The institute, known as INEGI, issued a statement this week to explain a new employment survey introduced this year to bring Mexico's data in line with other members of the Organization of Economic Cooperation and Development, which Mexico joined in 1994.
The survey had been expected to add at least one percentage point to the unemployment rate, but instead it showed levels of unemployment below those of the existing survey of 32 major cities.
President Vicente Fox raised eyebrows earlier this year by stating categorically that Mexico has a lower unemployment rate than any country in Europe or Latin America, using the new reporting method.
The new survey includes all workers, not just people in the formal economy or those in cities.
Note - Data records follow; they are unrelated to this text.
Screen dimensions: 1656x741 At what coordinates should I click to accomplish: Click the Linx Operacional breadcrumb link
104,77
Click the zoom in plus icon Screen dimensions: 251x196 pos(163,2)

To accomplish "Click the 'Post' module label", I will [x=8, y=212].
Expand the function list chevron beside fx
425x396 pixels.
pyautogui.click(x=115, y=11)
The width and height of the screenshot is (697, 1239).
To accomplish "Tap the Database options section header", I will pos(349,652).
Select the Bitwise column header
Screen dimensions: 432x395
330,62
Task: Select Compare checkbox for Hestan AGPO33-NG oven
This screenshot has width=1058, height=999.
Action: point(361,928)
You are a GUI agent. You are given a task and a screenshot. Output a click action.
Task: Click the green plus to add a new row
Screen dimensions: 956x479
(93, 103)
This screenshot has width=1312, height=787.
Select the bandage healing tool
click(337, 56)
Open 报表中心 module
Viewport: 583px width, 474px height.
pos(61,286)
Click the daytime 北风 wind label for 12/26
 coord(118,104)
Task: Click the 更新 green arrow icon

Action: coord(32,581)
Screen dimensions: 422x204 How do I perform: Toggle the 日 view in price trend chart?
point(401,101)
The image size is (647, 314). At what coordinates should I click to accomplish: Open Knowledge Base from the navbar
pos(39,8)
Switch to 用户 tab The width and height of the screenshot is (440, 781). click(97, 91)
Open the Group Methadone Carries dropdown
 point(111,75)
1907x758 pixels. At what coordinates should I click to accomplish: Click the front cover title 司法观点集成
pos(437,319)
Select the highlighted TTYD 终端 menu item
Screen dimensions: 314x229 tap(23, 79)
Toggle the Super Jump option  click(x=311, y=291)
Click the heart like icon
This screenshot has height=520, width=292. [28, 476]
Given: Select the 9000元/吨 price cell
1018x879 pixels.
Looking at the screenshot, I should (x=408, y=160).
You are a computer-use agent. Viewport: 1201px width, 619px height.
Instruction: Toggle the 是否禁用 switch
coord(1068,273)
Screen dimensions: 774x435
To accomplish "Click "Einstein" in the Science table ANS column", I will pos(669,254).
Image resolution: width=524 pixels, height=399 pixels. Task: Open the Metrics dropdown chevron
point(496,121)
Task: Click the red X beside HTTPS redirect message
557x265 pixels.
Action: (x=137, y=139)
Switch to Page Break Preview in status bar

It takes into account the large numbers of self-employed.
In a document entitled "50 Questions and Answers" about the new survey, posted this week on its web page, INEGI said two major factors that contribute to Mexico's low level of unemployment – just 3.6 percent in June compared with 6.5 percent for the OECD as a whole – are the absence of unemployment benefits and worker migration.
Unemployment insurance in industrialized countries allows people to remain out of work for longer periods, and to be more choosy in the kind of work they take, INEGI said.
The fact that hundreds of thousands of Mexicans seek work each year in the U.S. also has a diminishing effect on the unemployment rate in Mexico, the agency added.
"The labor supply is domestic, but demand for its services goes beyond our borders to a notable extent," INEGI said.
INEGI specified that it doesn't consider as employed those who clean windshields, who juggle at traffic lights, or who sing on the Metro for coins, describing those activities as "disguised begging" and a "unilateral transfer of resources."
The statistics institute also said that the effect of raising the minimum age of the workforce to 14 in the new survey from 12 in the old was statistically insignificant.
Also insignificant to the overall jobless rate is the definition of employed as someone who worked at least one hour a week, since so few people work only one hour, INEGI added.